This 30-minute Tuscan chicken pasta is simple to make and packed with flavor. A rich, creamy sauce combines sun-dried tomatoes, fresh basil, and spinach for a classic Tuscan finish.
Try my Creamy Tuscan Chicken or Marry Me Chicken Pasta next.

Why you’ll love it
This creamy Tuscan pasta is incredibly flavorful, comes together quickly, and is easy to prepare. It’s a perfect weeknight dinner that’s elegant enough to serve to guests. The sauce—garlicky, creamy, and studded with sun-dried tomatoes and basil—is the star, and you’ll have the whole meal ready in about 30 minutes.
What you’ll need
- Pasta – longer shapes like linguine work well, but use any pasta you prefer
- Chicken – boneless breasts cut into bite-sized pieces
- Olive oil – for pan frying
- Garlic powder – seasons the chicken along with salt & pepper
- Italian seasoning – a convenient dried herb blend
- Smoked paprika – adds a subtle smoky depth
- Chicken broth – forms the base of the sauce (or substitute a dry white wine)
- Garlic cloves – minced for extra savory flavor
- Dijon mustard – a small amount boosts savory richness without tasting like mustard
- Flour – a little to thicken the sauce
- Lemon juice – brightens the sauce
- Sun-dried tomatoes – packed in oil or dry, chopped
- Cream – use heavy or whipping cream for a silky texture
- Spinach and basil – fresh greens to finish the dish
- Parmesan – freshly grated for serving

Tools for this recipe
You won’t need anything fancy. A large skillet, a pot for the pasta, and basic utensils are all that’s required. An instant-read thermometer can be helpful for ensuring chicken is cooked through.
How to make Tuscan chicken pasta
Overview: step-by-step instructions follow in the recipe card below.

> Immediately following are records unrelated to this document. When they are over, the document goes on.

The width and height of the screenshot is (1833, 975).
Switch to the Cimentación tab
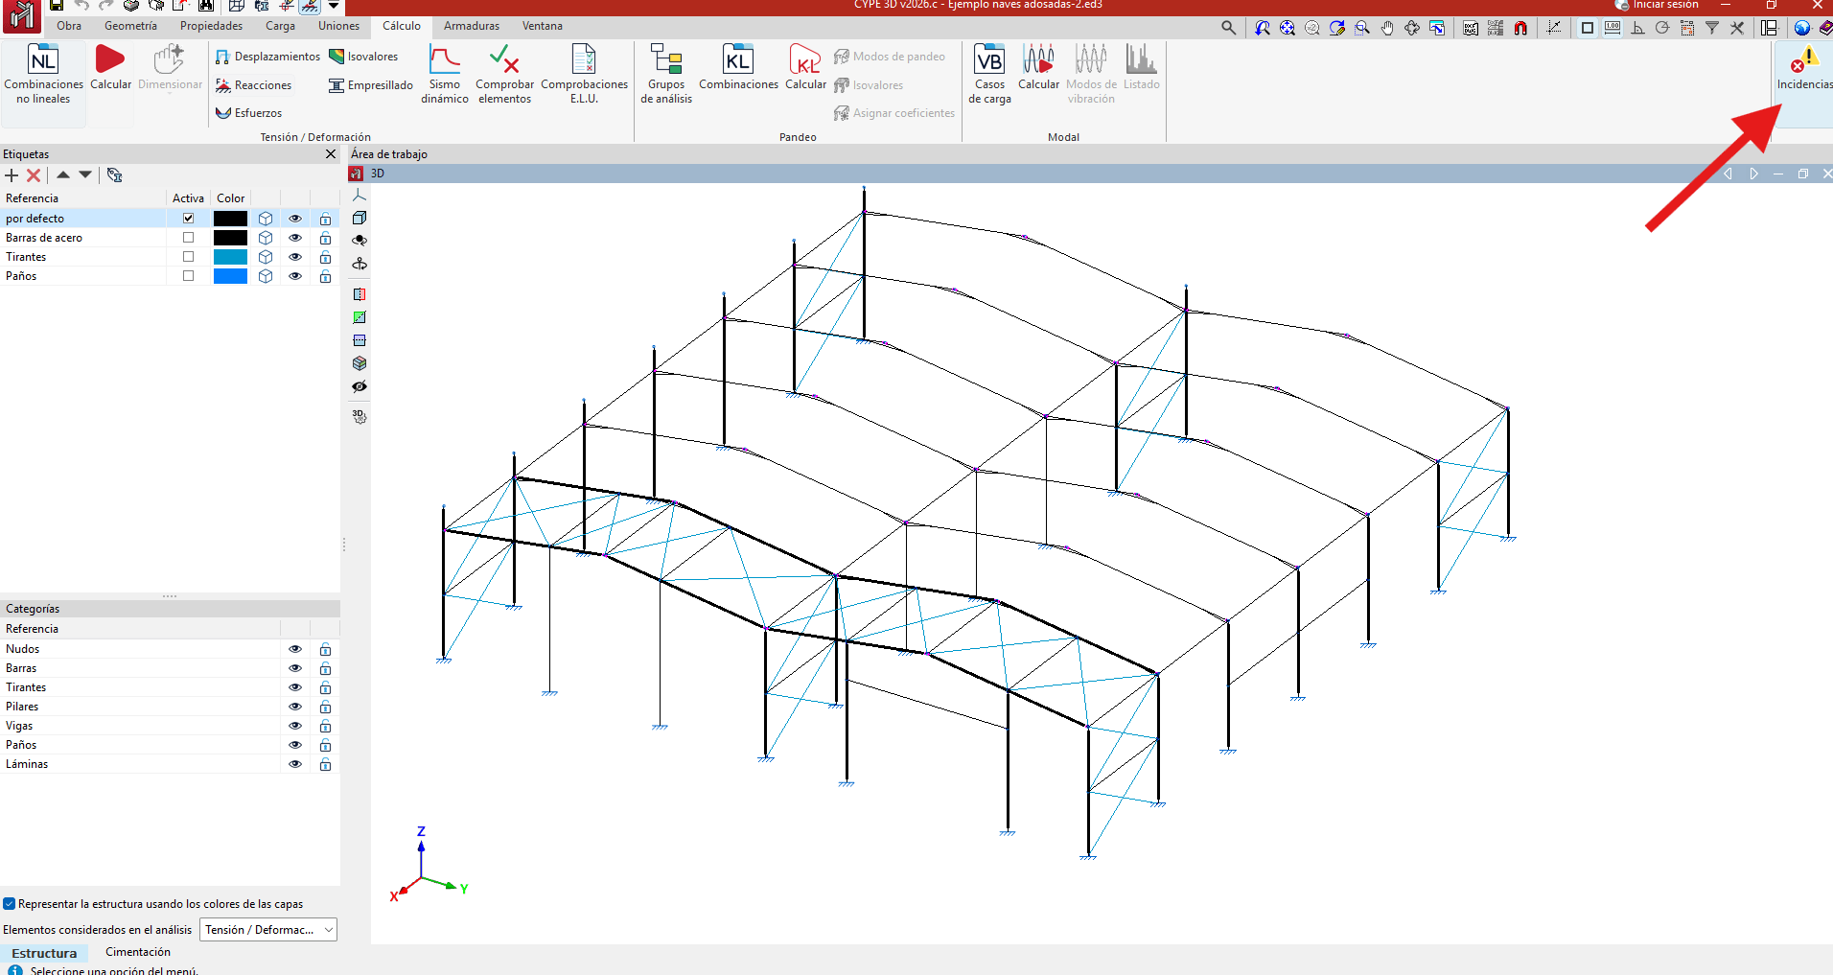[x=137, y=952]
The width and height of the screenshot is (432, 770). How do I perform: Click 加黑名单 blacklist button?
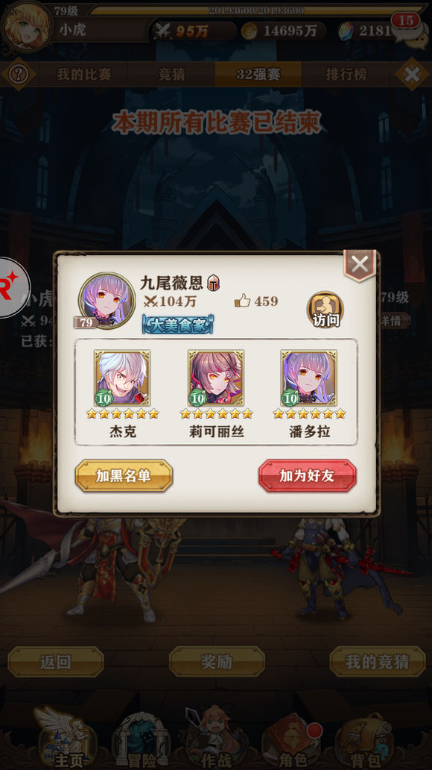pos(124,476)
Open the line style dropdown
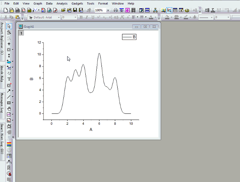Screen dimensions: 240x182 212,17
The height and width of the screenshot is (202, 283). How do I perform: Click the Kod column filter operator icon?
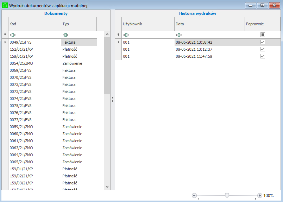pos(13,35)
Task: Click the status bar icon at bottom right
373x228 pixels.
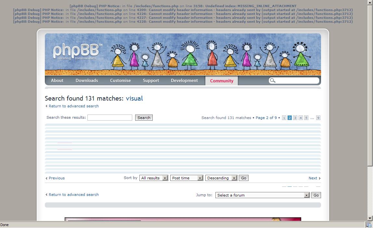Action: point(368,224)
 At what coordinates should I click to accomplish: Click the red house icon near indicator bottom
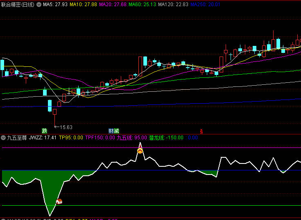pyautogui.click(x=59, y=202)
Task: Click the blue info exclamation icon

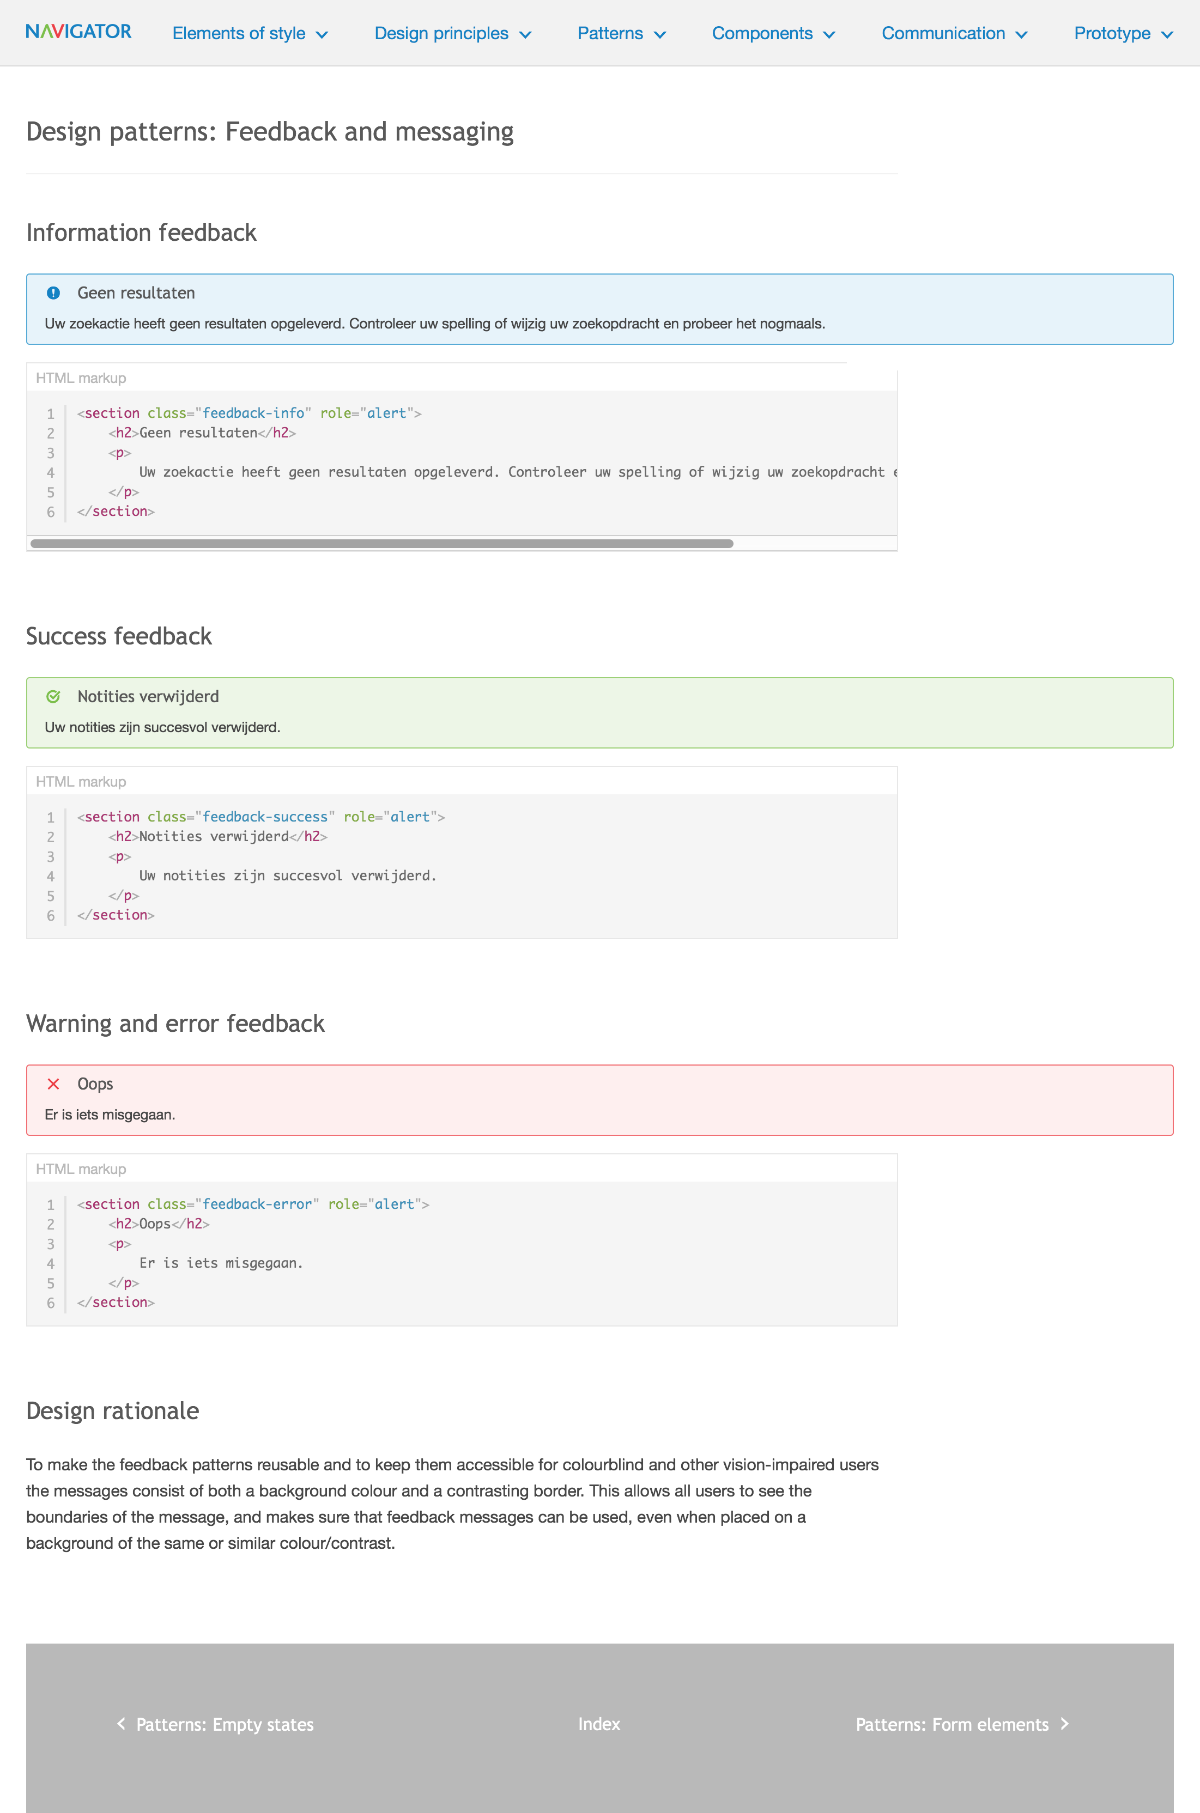Action: coord(54,293)
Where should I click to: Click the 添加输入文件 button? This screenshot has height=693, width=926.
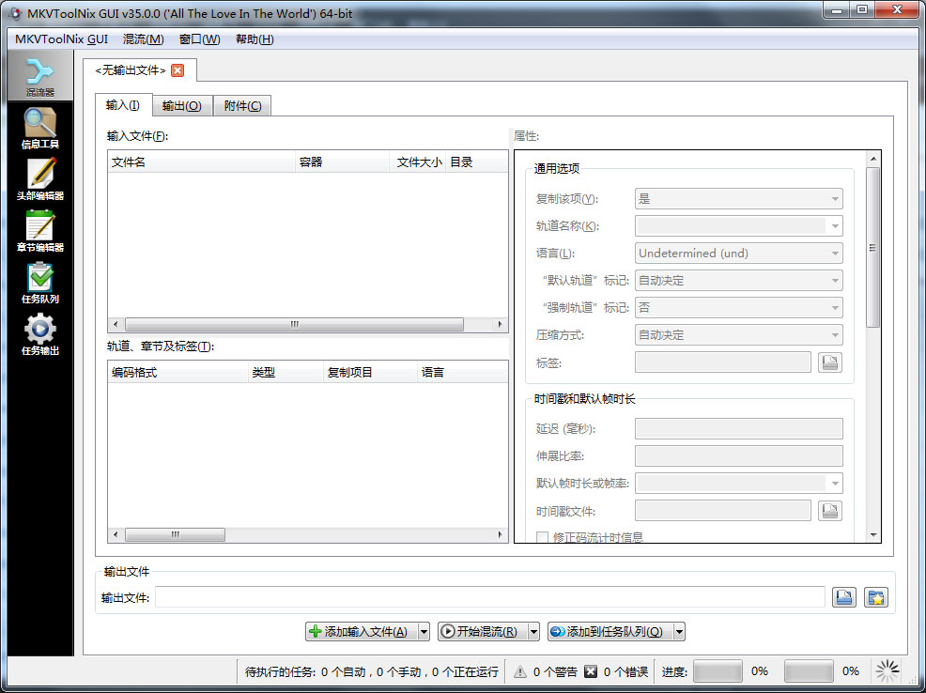click(x=362, y=631)
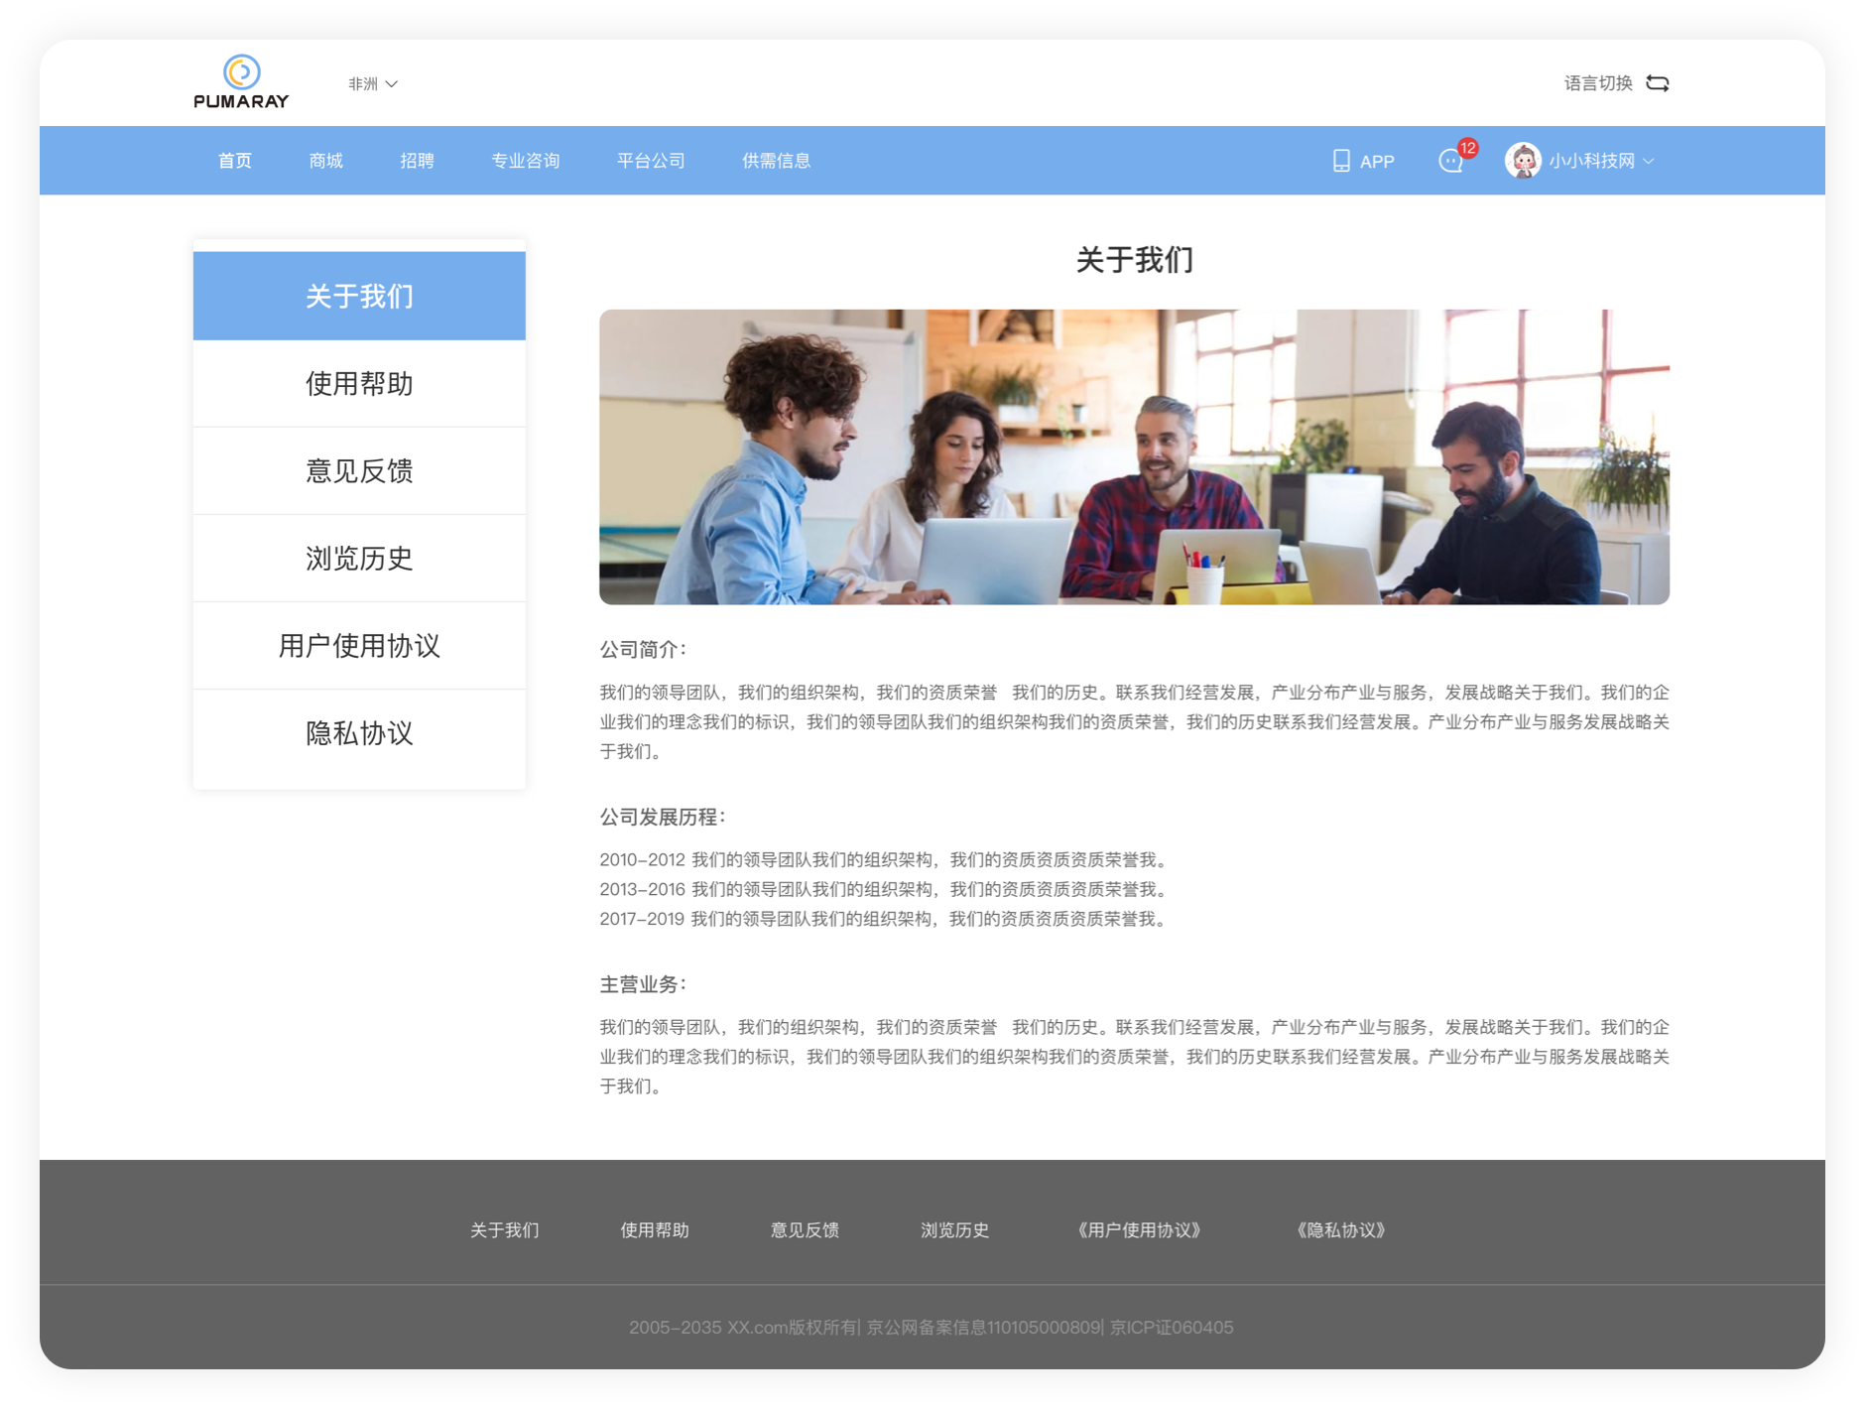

Bring a large pot of salted water to a boil and cook pasta until al dente. While the pasta cooks, season the chicken with garlic powder, Italian seasoning, smoked paprika, salt, and pepper. Heat olive oil in a skillet over medium-high heat and pan-fry the chicken until the outside is no longer pink, about 4 minutes. Transfer the chicken to a plate.

Add chicken broth (or dry white wine), minced garlic, Dijon mustard, flour, and lemon juice to the skillet. Whisk until smooth and bring to a gentle simmer. Stir in the sun-dried tomatoes and cream, and let the sauce simmer for a couple of minutes to thicken slightly.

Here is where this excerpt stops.